KUTIPAN TEKS:
+ + + +
Disiapkan Oleh: Iqbal Nurul Azhar
Komunikasi antarbudaya (intercultural communication) mengacu pada situasi di mana orang-orang yang berasal dari latar belakang budaya yang berbeda bertemu satu sama lain dalam sebuak kontak komunikasi. Meskipun beberapa pakar membedakan Komunikasi antarbudaya dengan komunikasi lintas budaya (yaitu studi perbandingan pola komunikasi dalam budaya yang berbeda), namun akhir-akhir ini, semakin banyak pakar yang menggunakan istilah ‘komunikasi antarbudaya’ sebagai istilah umum untuk memasukkan tidak hanya interaksi antara orang-orang dari budaya yang berbeda namun juga studi komparatif pola komunikasi lintas budaya. Dengan demikian, Komunikasi antarbudaya oleh pakar dimasa sekarang mulai dianggap sebagai paying yang tidak hanya menaungi kajian tentang kmunikasi antarbudaya sendiri namun juga komunikasi lintas budaya.
Pendekatan-pendekatan Komunikasi Antarbudaya
Komunikasi antarbudaya merupakan domain yang cukup luas untuk dikaji. Para pakar percaya bahwa tidak akan mudah memahami segala bentuk aktivitas komunikasi antarbudaya hanya melalui satu perspektif saja. Oleh sebab itu, para pakarpun kemudian mencoba bersikap realistis dan berinisiatif untuk menggunakan pendekatan-pendekatan yang berbeda dalam rangka lebih memahami domain besar ini. Berikut ini adalah beberapa pendekatan yang banyak dilakukan pakar untuk lebih memamahi esensi dari komunkasi antarbudaya.
+ + + +
SOAL LATIHAN:
1. Kutip seluruh teks tentang komunikasi antarbudaya tanpa mengubah apa pun.
2. Cetak ulang baris-baris catatan persis sama, mulai dari baris yang memuat "The image size is (1257, 711)." sampai baris yang memuat "will (x=66, y=208).". Kedua baris itu ikut dicetak.
Teks di atas dan catatan berikut diambil dari sumber yang berbeda.
+ + + +
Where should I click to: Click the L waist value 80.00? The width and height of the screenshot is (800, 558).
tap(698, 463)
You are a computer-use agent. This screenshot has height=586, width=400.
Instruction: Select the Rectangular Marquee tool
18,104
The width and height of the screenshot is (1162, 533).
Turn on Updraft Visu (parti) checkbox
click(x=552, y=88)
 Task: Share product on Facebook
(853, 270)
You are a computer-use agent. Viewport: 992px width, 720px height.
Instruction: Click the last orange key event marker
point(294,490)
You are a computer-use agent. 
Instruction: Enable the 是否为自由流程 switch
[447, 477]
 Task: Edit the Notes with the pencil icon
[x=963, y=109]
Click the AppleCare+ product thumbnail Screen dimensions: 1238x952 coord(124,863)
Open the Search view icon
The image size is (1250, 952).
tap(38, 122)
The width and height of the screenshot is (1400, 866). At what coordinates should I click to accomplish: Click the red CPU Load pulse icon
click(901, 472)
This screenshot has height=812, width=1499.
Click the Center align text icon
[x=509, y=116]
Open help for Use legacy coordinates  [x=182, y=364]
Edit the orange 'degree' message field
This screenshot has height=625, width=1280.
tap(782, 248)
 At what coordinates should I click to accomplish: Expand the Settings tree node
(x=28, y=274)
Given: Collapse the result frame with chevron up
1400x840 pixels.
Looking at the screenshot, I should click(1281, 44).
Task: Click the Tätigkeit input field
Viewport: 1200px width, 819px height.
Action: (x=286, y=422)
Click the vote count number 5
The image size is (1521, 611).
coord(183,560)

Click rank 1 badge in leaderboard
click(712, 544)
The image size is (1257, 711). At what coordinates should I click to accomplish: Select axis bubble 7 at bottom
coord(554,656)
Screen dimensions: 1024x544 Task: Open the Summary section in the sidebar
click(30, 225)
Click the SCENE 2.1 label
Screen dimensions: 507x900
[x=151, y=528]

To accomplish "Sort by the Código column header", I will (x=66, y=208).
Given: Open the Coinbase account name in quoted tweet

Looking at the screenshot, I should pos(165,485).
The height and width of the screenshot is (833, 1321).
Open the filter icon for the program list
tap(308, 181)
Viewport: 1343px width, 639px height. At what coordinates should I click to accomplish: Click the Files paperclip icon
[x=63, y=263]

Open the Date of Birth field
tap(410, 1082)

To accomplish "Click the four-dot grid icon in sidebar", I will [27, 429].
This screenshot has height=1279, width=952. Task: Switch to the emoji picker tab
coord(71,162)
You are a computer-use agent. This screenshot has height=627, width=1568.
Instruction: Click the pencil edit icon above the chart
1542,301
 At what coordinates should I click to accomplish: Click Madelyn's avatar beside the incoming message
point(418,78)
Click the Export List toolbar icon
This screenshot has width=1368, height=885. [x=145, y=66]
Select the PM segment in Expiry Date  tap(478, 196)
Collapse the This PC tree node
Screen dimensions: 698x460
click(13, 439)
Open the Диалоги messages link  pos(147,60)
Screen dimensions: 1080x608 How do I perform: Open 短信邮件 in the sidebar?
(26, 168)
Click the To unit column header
+ + + +
JAWABAN SOAL:
1.
Disiapkan Oleh: Iqbal Nurul Azhar
Komunikasi antarbudaya (intercultural communication) mengacu pada situasi di mana orang-orang yang berasal dari latar belakang budaya yang berbeda bertemu satu sama lain dalam sebuak kontak komunikasi. Meskipun beberapa pakar membedakan Komunikasi antarbudaya dengan komunikasi lintas budaya (yaitu studi perbandingan pola komunikasi dalam budaya yang berbeda), namun akhir-akhir ini, semakin banyak pakar yang menggunakan istilah ‘komunikasi antarbudaya’ sebagai istilah umum untuk memasukkan tidak hanya interaksi antara orang-orang dari budaya yang berbeda namun juga studi komparatif pola komunikasi lintas budaya. Dengan demikian, Komunikasi antarbudaya oleh pakar dimasa sekarang mulai dianggap sebagai paying yang tidak hanya menaungi kajian tentang kmunikasi antarbudaya sendiri namun juga komunikasi lintas budaya.
Pendekatan-pendekatan Komunikasi Antarbudaya
Komunikasi antarbudaya merupakan domain yang cukup luas untuk dikaji. Para pakar percaya bahwa tidak akan mudah memahami segala bentuk aktivitas komunikasi antarbudaya hanya melalui satu perspektif saja. Oleh sebab itu, para pakarpun kemudian mencoba bersikap realistis dan berinisiatif untuk menggunakan pendekatan-pendekatan yang berbeda dalam rangka lebih memahami domain besar ini. Berikut ini adalah beberapa pendekatan yang banyak dilakukan pakar untuk lebih memamahi esensi dari komunkasi antarbudaya.

2.
The image size is (1257, 711). At what coordinates should I click to accomplish: Select axis bubble 7 at bottom
coord(554,656)
Screen dimensions: 1024x544 Task: Open the Summary section in the sidebar
click(30, 225)
Click the SCENE 2.1 label
Screen dimensions: 507x900
[x=151, y=528]

To accomplish "Sort by the Código column header", I will (x=66, y=208).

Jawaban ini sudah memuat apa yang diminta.